A proactive model would function as a regulated system (in the technical sense) focused on outcomes, threats and opportunities, and building in compliance in the same way that quality is designed into products and services. GRC would now serve as a means to improve organizational effectiveness by:
Regulating (steer towards) outcomes,
Ensuring (make certain) outcomes are achieved, and
Assuring (confirm) that outcomes were met.
Reportedly, 70% of companies do not measure the effectiveness of their compliance programs which is expected to be same for GRC programs. By following a proactive approach GRC is now able to properly evaluate effectiveness by the progress made towards outcomes and the costs associated to make certain and confirm progress.
Having clearly identified goals is essential for management to properly take ownership of its obligations.
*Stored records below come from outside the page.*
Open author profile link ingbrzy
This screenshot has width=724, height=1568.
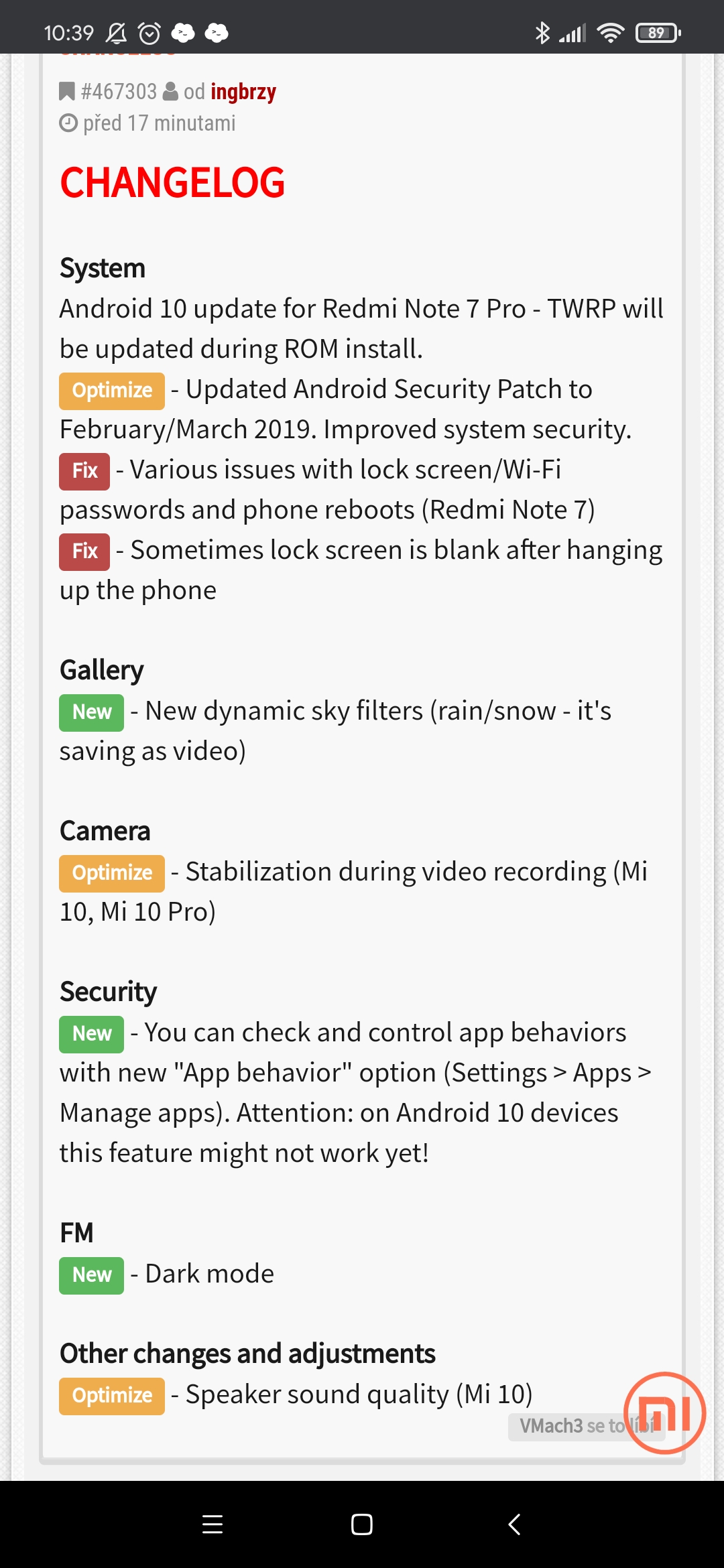coord(243,91)
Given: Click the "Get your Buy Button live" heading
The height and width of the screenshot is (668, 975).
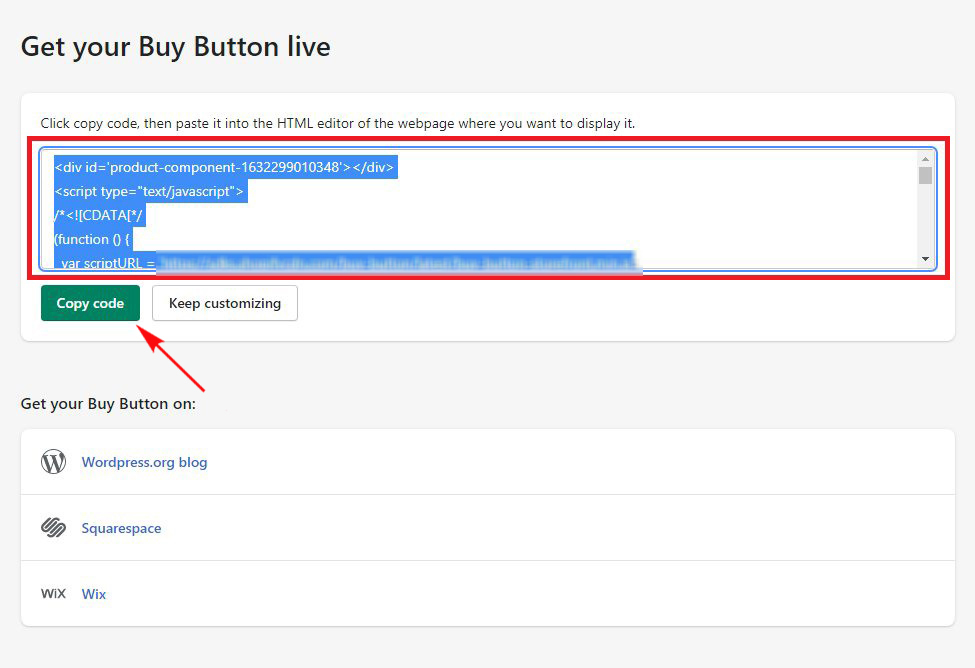Looking at the screenshot, I should (175, 46).
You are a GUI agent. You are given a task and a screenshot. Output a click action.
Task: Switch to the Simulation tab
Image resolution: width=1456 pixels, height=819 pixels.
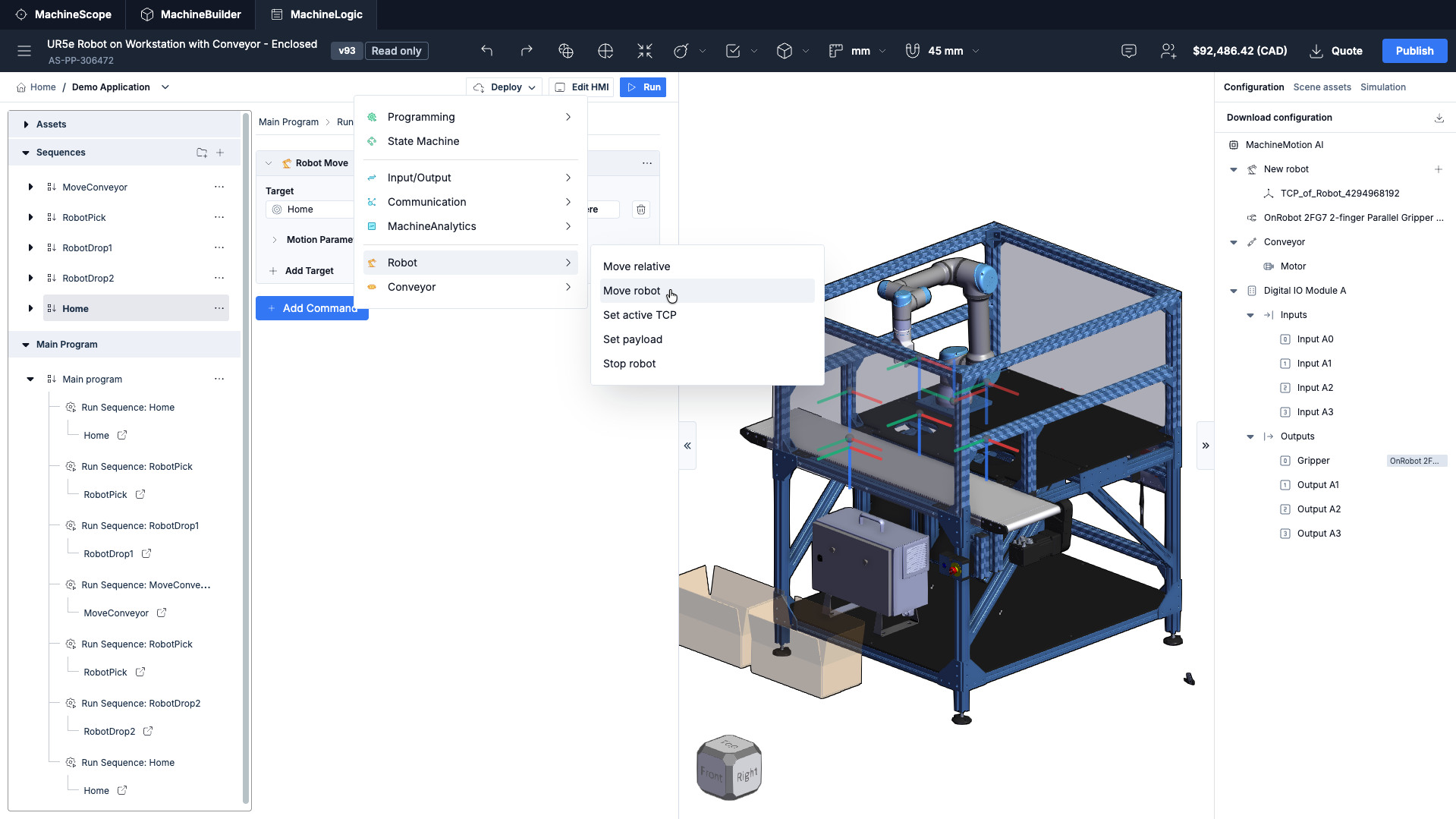[x=1382, y=87]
Proper delegation of accountabilities across the organization prevents GRC from being considered as a tyrannical force by replacing managerial accountability.
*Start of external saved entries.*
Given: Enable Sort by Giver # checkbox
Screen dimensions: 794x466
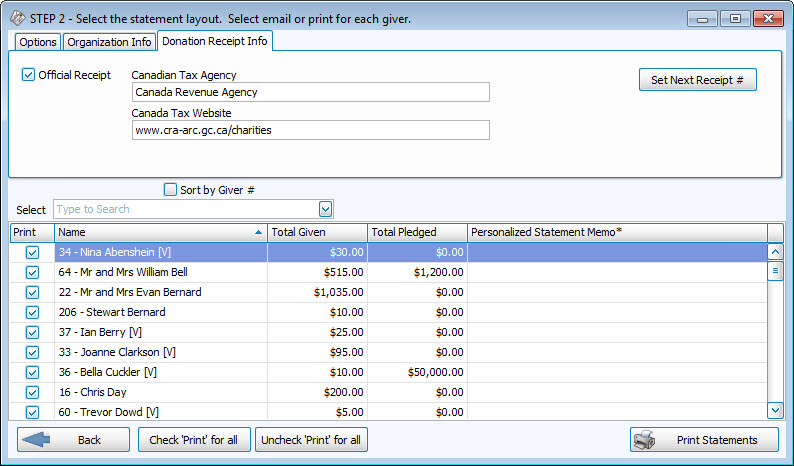Looking at the screenshot, I should (x=170, y=189).
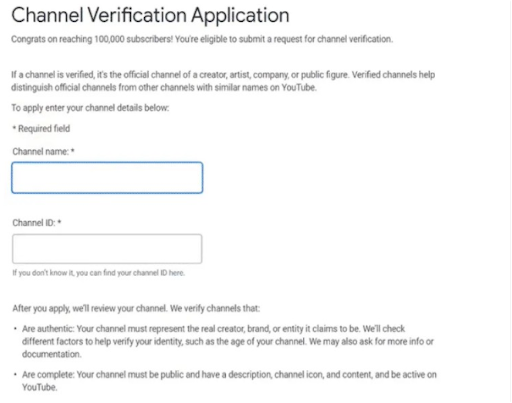This screenshot has height=403, width=512.
Task: Click the Channel Verification Application heading
Action: (x=150, y=15)
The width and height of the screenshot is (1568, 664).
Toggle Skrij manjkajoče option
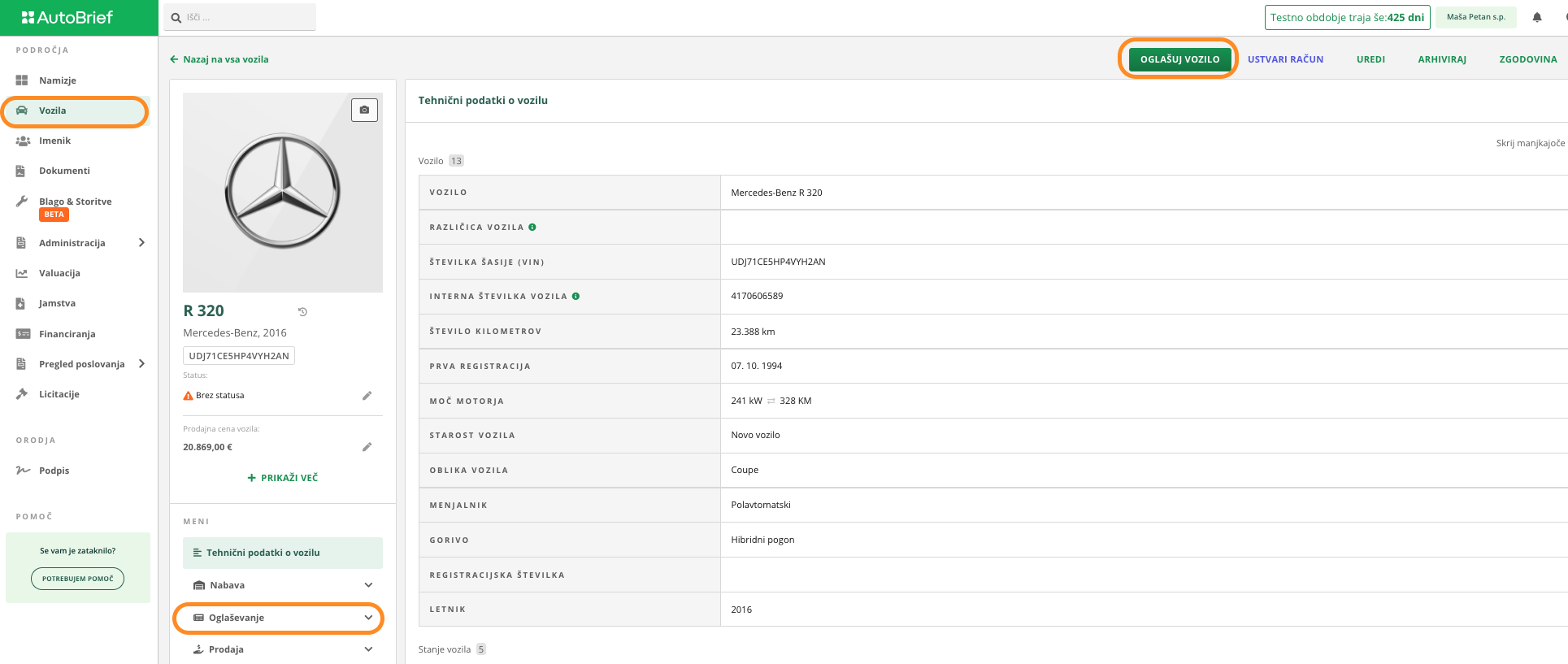click(1530, 143)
GRC works better better when seen as a capstone that connects management to the board. Architecturally, capstones connect supporting members that bear the majority of the forces. A capstone does not itself bear the primary load however without it the other members cannot. This same concept can serve as the ideal for how GRC could function.
In summary, a proactive approach to GRC allows companies to realize the benefits of GRC rather than only achieving conformance to prescribed rules. It offers a better way of steering (regulating) an organization to improve the probability of achieving its outcomes by connecting risk management to operational objectives and outcomes.
Proactive GRC also does not compete with or remove managerial accountability but rather acts as a capstone that connects all aspects of an organization so it can carry the full load necessary to meet all obligations.